_PROBLEM_. The entries are to be repeated in full, without any change.

_SUPPLIED RECORDS_.

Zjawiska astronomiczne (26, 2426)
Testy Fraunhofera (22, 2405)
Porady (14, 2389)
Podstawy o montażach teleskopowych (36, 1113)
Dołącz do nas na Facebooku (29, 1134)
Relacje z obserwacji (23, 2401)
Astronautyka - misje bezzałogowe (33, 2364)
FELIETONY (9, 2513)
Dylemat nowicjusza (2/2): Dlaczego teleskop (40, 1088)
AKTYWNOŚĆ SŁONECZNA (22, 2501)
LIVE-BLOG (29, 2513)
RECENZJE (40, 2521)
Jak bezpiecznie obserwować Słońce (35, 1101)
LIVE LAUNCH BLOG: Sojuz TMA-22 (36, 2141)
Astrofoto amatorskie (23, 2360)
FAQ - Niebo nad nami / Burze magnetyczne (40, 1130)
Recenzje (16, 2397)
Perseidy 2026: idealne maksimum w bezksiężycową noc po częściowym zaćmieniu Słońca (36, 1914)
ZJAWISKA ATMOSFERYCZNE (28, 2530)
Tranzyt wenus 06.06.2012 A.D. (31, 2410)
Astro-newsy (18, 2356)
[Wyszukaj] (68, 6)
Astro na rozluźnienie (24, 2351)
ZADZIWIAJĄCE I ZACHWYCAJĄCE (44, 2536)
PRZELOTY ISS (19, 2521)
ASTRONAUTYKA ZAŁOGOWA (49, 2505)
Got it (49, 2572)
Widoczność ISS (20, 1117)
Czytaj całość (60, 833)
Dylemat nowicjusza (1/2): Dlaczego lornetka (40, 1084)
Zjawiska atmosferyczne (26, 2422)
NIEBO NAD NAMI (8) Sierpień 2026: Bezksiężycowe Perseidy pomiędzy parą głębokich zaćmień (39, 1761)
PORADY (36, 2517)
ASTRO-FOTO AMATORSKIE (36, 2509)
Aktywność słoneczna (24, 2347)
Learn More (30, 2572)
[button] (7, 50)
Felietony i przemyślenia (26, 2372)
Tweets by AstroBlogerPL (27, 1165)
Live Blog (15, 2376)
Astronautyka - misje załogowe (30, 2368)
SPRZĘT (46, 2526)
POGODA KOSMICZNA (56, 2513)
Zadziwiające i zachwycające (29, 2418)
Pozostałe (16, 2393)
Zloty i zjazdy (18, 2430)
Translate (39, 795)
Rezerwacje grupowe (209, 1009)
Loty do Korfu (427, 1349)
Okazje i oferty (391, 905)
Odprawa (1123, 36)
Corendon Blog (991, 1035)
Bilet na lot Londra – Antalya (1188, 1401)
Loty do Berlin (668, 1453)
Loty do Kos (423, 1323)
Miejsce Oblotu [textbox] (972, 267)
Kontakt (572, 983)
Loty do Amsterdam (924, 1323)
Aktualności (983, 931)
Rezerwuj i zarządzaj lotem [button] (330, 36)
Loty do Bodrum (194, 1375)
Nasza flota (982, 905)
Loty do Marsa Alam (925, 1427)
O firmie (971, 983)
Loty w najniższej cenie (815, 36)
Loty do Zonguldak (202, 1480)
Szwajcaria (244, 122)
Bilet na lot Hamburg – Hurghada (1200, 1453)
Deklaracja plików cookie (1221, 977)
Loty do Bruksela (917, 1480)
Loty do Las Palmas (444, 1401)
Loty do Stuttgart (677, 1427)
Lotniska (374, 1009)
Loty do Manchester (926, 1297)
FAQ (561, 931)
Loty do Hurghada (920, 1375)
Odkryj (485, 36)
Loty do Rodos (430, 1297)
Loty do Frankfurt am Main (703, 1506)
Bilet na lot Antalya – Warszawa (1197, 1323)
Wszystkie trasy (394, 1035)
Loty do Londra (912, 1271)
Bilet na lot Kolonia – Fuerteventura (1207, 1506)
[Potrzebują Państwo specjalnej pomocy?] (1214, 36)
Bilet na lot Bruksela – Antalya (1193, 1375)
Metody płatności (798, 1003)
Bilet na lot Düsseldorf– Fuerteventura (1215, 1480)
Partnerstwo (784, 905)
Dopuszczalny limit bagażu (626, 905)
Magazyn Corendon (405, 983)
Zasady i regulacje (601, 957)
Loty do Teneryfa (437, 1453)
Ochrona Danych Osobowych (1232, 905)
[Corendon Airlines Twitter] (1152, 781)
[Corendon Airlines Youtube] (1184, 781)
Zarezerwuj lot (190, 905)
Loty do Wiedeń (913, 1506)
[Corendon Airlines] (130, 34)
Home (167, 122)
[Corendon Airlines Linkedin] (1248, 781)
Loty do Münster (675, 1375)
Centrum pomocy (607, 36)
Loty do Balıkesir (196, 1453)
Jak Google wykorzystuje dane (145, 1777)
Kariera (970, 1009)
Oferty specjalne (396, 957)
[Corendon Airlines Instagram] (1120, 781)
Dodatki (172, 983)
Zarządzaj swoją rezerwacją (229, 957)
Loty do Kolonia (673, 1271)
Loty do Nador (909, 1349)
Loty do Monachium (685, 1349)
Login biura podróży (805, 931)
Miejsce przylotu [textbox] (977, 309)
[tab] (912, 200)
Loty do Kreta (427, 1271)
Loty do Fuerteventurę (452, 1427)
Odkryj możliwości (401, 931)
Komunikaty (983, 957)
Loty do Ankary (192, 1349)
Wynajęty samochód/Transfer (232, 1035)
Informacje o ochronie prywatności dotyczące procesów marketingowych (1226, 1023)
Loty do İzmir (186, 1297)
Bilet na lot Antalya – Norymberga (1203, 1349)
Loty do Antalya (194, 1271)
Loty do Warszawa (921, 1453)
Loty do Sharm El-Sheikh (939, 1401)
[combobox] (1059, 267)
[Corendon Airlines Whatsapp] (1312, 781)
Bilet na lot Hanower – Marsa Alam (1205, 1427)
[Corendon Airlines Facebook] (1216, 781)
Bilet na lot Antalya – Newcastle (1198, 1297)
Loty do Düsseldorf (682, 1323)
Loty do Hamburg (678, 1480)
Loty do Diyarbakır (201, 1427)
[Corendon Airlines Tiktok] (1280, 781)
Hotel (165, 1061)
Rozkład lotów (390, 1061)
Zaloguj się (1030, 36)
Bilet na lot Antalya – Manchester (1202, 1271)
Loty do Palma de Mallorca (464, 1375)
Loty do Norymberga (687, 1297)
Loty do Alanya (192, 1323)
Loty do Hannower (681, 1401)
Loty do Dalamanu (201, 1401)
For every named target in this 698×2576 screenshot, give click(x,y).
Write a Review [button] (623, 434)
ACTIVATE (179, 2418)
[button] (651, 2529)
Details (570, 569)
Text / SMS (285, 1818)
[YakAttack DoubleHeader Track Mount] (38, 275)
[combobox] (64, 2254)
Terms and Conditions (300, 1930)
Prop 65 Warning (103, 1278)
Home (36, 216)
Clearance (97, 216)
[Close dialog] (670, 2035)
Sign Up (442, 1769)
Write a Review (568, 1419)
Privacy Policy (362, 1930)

_WRITTEN SOLUTION_.
Zjawiska astronomiczne (26, 2426)
Testy Fraunhofera (22, 2405)
Porady (14, 2389)
Podstawy o montażach teleskopowych (36, 1113)
Dołącz do nas na Facebooku (29, 1134)
Relacje z obserwacji (23, 2401)
Astronautyka - misje bezzałogowe (33, 2364)
FELIETONY (9, 2513)
Dylemat nowicjusza (2/2): Dlaczego teleskop (40, 1088)
AKTYWNOŚĆ SŁONECZNA (22, 2501)
LIVE-BLOG (29, 2513)
RECENZJE (40, 2521)
Jak bezpiecznie obserwować Słońce (35, 1101)
LIVE LAUNCH BLOG: Sojuz TMA-22 (36, 2141)
Astrofoto amatorskie (23, 2360)
FAQ - Niebo nad nami / Burze magnetyczne (40, 1130)
Recenzje (16, 2397)
Perseidy 2026: idealne maksimum w bezksiężycową noc po częściowym zaćmieniu Słońca (36, 1914)
ZJAWISKA ATMOSFERYCZNE (28, 2530)
Tranzyt wenus 06.06.2012 A.D. (31, 2410)
Astro-newsy (18, 2356)
[Wyszukaj] (68, 6)
Astro na rozluźnienie (24, 2351)
ZADZIWIAJĄCE I ZACHWYCAJĄCE (44, 2536)
PRZELOTY ISS (19, 2521)
ASTRONAUTYKA ZAŁOGOWA (49, 2505)
Got it (49, 2572)
Widoczność ISS (20, 1117)
Czytaj całość (60, 833)
Dylemat nowicjusza (1/2): Dlaczego lornetka (40, 1084)
Zjawiska atmosferyczne (26, 2422)
NIEBO NAD NAMI (8) Sierpień 2026: Bezksiężycowe Perseidy pomiędzy parą głębokich zaćmień (39, 1761)
PORADY (36, 2517)
ASTRO-FOTO AMATORSKIE (36, 2509)
Aktywność słoneczna (24, 2347)
Learn More (30, 2572)
[button] (7, 50)
Felietony i przemyślenia (26, 2372)
Tweets by AstroBlogerPL (27, 1165)
Live Blog (15, 2376)
Astronautyka - misje załogowe (30, 2368)
SPRZĘT (46, 2526)
POGODA KOSMICZNA (56, 2513)
Zadziwiające i zachwycające (29, 2418)
Pozostałe (16, 2393)
Zloty i zjazdy (18, 2430)
Translate (39, 795)
Rezerwacje grupowe (209, 1009)
Loty do Korfu (427, 1349)
Okazje i oferty (391, 905)
Odprawa (1123, 36)
Corendon Blog (991, 1035)
Bilet na lot Londra – Antalya (1188, 1401)
Loty do Berlin (668, 1453)
Loty do Kos (423, 1323)
Miejsce Oblotu [textbox] (972, 267)
Kontakt (572, 983)
Loty do Amsterdam (924, 1323)
Aktualności (983, 931)
Rezerwuj i zarządzaj lotem [button] (330, 36)
Loty do Bodrum (194, 1375)
Nasza flota (982, 905)
Loty do Marsa Alam (925, 1427)
O firmie (971, 983)
Loty w najniższej cenie (815, 36)
Loty do Zonguldak (202, 1480)
Szwajcaria (244, 122)
Bilet na lot Hamburg – Hurghada (1200, 1453)
Deklaracja plików cookie (1221, 977)
Loty do Bruksela (917, 1480)
Loty do Las Palmas (444, 1401)
Loty do Stuttgart (677, 1427)
Lotniska (374, 1009)
Loty do Manchester (926, 1297)
FAQ (561, 931)
Loty do Hurghada (920, 1375)
Odkryj (485, 36)
Loty do Rodos (430, 1297)
Loty do Frankfurt am Main (703, 1506)
Bilet na lot Antalya – Warszawa (1197, 1323)
Wszystkie trasy (394, 1035)
Loty do Londra (912, 1271)
Bilet na lot Kolonia – Fuerteventura (1207, 1506)
[Potrzebują Państwo specjalnej pomocy?] (1214, 36)
Bilet na lot Bruksela – Antalya (1193, 1375)
Metody płatności (798, 1003)
Bilet na lot Düsseldorf– Fuerteventura (1215, 1480)
Partnerstwo (784, 905)
Dopuszczalny limit bagażu (626, 905)
Magazyn Corendon (405, 983)
Zasady i regulacje (601, 957)
Loty do Teneryfa (437, 1453)
Ochrona Danych Osobowych (1232, 905)
[Corendon Airlines Twitter] (1152, 781)
[Corendon Airlines Youtube] (1184, 781)
Zarezerwuj lot (190, 905)
Loty do Wiedeń (913, 1506)
[Corendon Airlines] (130, 34)
Home (167, 122)
[Corendon Airlines Linkedin] (1248, 781)
Loty do Münster (675, 1375)
Centrum pomocy (607, 36)
Loty do Balıkesir (196, 1453)
Jak Google wykorzystuje dane (145, 1777)
Kariera (970, 1009)
Oferty specjalne (396, 957)
[Corendon Airlines Instagram] (1120, 781)
Dodatki (172, 983)
Zarządzaj swoją rezerwacją (229, 957)
Loty do Kolonia (673, 1271)
Loty do Nador (909, 1349)
Loty do Monachium (685, 1349)
Login biura podróży (805, 931)
Miejsce przylotu [textbox] (977, 309)
[tab] (912, 200)
Loty do Kreta (427, 1271)
Loty do Fuerteventurę (452, 1427)
Odkryj możliwości (401, 931)
Komunikaty (983, 957)
Loty do Ankary (192, 1349)
Wynajęty samochód/Transfer (232, 1035)
Informacje o ochronie prywatności dotyczące procesów marketingowych (1226, 1023)
Loty do İzmir (186, 1297)
Bilet na lot Antalya – Norymberga (1203, 1349)
Loty do Antalya (194, 1271)
Loty do Warszawa (921, 1453)
Loty do Sharm El-Sheikh (939, 1401)
[combobox] (1059, 267)
[Corendon Airlines Whatsapp] (1312, 781)
Bilet na lot Hanower – Marsa Alam (1205, 1427)
[Corendon Airlines Facebook] (1216, 781)
Bilet na lot Antalya – Newcastle (1198, 1297)
Loty do Düsseldorf (682, 1323)
Loty do Hamburg (678, 1480)
Loty do Diyarbakır (201, 1427)
[Corendon Airlines Tiktok] (1280, 781)
Hotel (165, 1061)
Rozkład lotów (390, 1061)
Zaloguj się (1030, 36)
Bilet na lot Antalya – Manchester (1202, 1271)
Loty do Palma de Mallorca (464, 1375)
Loty do Norymberga (687, 1297)
Loty do Alanya (192, 1323)
Loty do Hannower (681, 1401)
Loty do Dalamanu (201, 1401)
For every named target in this 698×2576 screenshot, give click(x,y).
Write a Review [button] (623, 434)
ACTIVATE (179, 2418)
[button] (651, 2529)
Details (570, 569)
Text / SMS (285, 1818)
[YakAttack DoubleHeader Track Mount] (38, 275)
[combobox] (64, 2254)
Terms and Conditions (300, 1930)
Prop 65 Warning (103, 1278)
Home (36, 216)
Clearance (97, 216)
[Close dialog] (670, 2035)
Sign Up (442, 1769)
Write a Review (568, 1419)
Privacy Policy (362, 1930)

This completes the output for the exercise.